Uma tarde de guitarra atmosférica para um trio em chuviscos à noite.

Jazz ao Largo’25 — dia 3: entre a expansão e a resiliência

Fotografia: CM Barcelos
Publicado a: 14/09/2025

A música e o tempo, o seu e o que nos cabe viver. Como um dia tem várias caras e como tudo cabe na função de um programa diverso a meio do festival de jazz e música improvisada em Barcelos — o Jazz ao Largo. Este dia de sábado fez-se entre dois espaços no mesmo quarteirão da cidade. À tarde, a sombra conquistada às arcadas do Claustro da Câmara Municipal de Barcelos; e à noite de volta ao Largo Dr. Martins Lima. À tarde, o guitarrista norueguês Eivind Aarset, de volta ao festival depois da passagem no ciclo de 2019, em que esteve integrado no quarteto do saxofonista Andy Sheppard. À noite, uma estreia absoluta, no festival e no país, o trio do pianista inglês Neil Cowley. À tarde, sol de final de verão, em despedida; à noite chuviscos imprevistos de um prenúncio de Outono. Um tempo em contraste e a música faz-lhe o jeito.

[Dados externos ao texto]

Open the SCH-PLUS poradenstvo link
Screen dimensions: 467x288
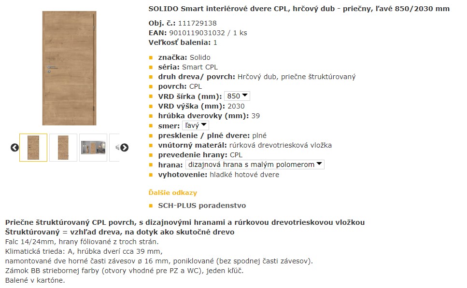(202, 206)
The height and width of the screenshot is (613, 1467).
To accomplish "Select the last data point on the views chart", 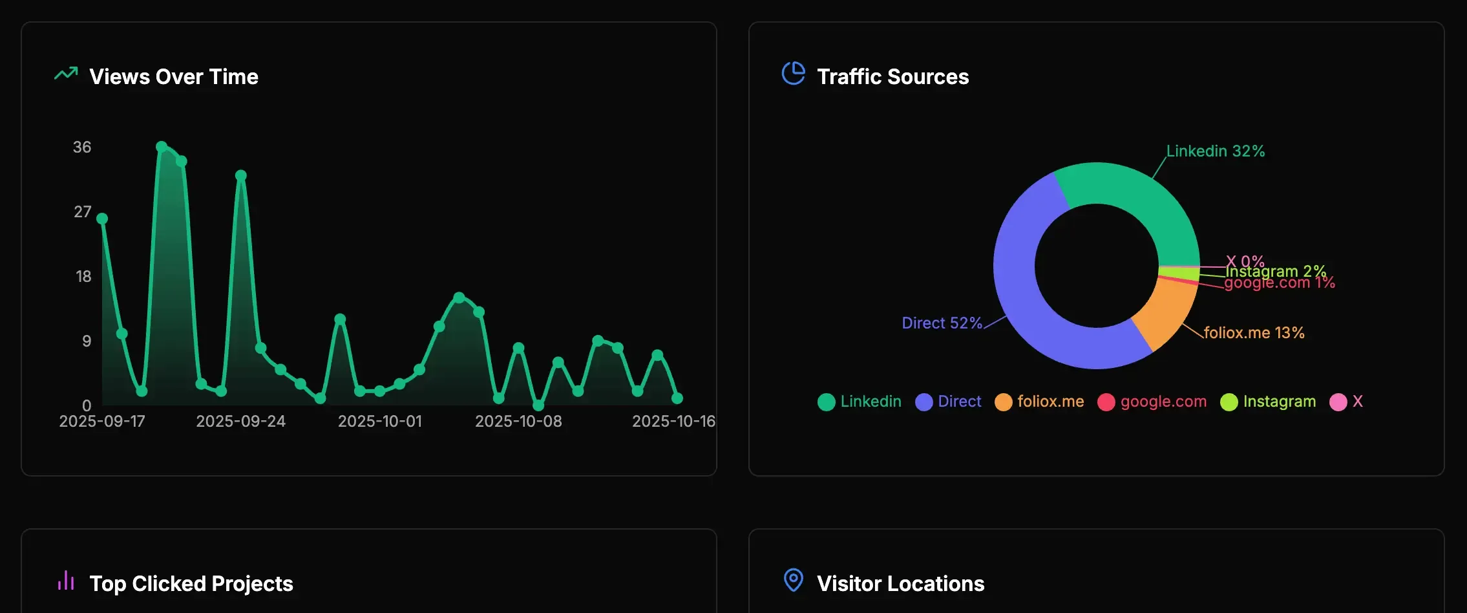I will pos(677,398).
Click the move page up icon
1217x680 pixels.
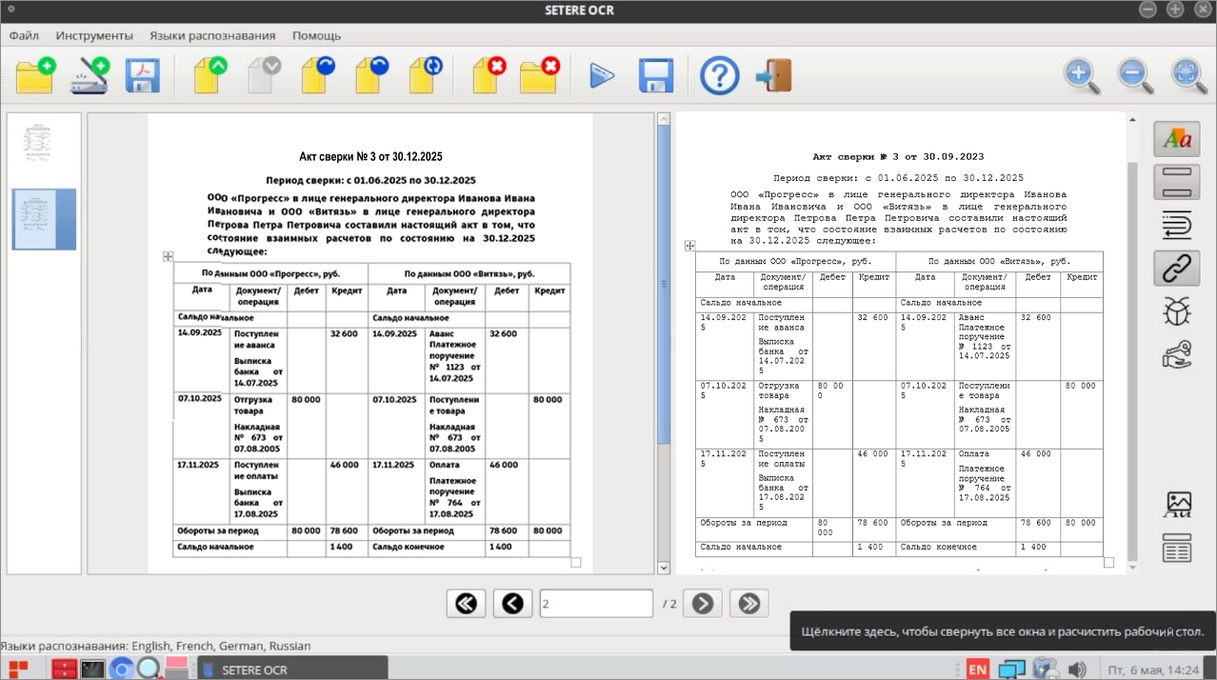coord(210,75)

Uma oportunidade rara de assistir a acção feiticeira a solo de um mago de guitarra e pedais entre uma vasta plateia e balcão. Eivind Aarset é um músico com amplíssima colaboração entre nomes destacados, de Jon Hassell e Jan Garbarek a Tigran Hamasyan, Vladislav Delay ou Bill Laswell. Entre o muito trabalho editado, foi a solo com Électronique Noire que se sobrelevou no campo sónico e atmosférico desde uma guitarra eléctrica. Tem igualmente no seu quarteto uma inscrição a escutar de perto com o mais recente Phantasmagoria, or A Different Kind of Journey. Aarset traz consigo uma guitarra cujas marcas parecem acumular toda um vida de viagens exploratórias na madeira. Ouvem-se sons directos só no olhar do desgaste. Uma guitarra com dupla saída de cabos e que permite que toque em estéreo desde a fonte partindo de dois amplificadores. Mas a viagem que vai proporcionando ao espaço tem imediato percurso entre os circuitos de processamento sonoro através de pedais. Constrói loops que lhe permitem adicionar camadas com o decurso do tempo, que se toma mais lento e de observância, perante a paisagem imediata ou até bem mais para tantas outras imaginadas ao sabor da atmosfera sonora desenvolvida. Talvez seja induzido até muito pelas suas origens geográficas, mas há uma transcrição da vasta paisagem escandinava e de um Outono que se avizinha chuvoso. Isto no lugar onde perduraram os raios saborosos do Verão que está de saída. Para o quase final, uma peça que apresentou como abordagem inspirada no guitarrista Peter Green, dos Fleetwood Mac. Soube à madurez dos finais de dias onde as noite são já feitas de outra natureza. Ainda que sem saber estava feita a ponte para mais tarde.



A noite trouxe de volta as luzes ao palco montado no Largo, à disposição da música e do tempo. E o tempo foi de princípios de chuva, começava a morrinhar… À entrada em acção do britânico Neil Cowley no piano, do australiano Rex Horan no contrabaixo, e do neozelandês Evan Jenkins na bateria, parecia inevitável uma conjugação de jazz e chuviscos. Ainda a celebrarem em alinhamento o último registo, Entity, com quebraram um hiato de vários anos nos discos, talvez tantos como a ideia de entrarem para o elenco de formações do festival. Foi por fim este ano a estreia e à chuva — há em adágio popular um bom augúrio nessa conjugação. “Viemos de Inglaterra e parece que trouxemos o tempo britânico connosco”, assim se dirigiu Cowley à plateia, que aceitou a proposta que se ia implantando com princípio (de chuva), meio e até ao fim. O jazz escorreito e energético do trio funciona como balanço e equilibra a inusitada combinação. Temas em formato canção, numa fórmula que resulta em entusiasmo, e prova disso é a resiliência perante esta plateia que vai absorvendo chuviscos a par de melodias com jeitos pop-rock. Num alinhamento suportado com alternância de temas vibrantes de ritmos que sacodem os pingos, como “The Sharks of Competition”, para melodias introspectivas para enxugar o que escorre, como “V&A” e “Entity”. Foi sábia e muito resiliente a prestação do trio que obteve um estímulo suplementar. Formando-se como que uma entidade entre forças conjugadas por quem esteve para ouvir e quem tocou. Molhados por fora mas de alma enxuta.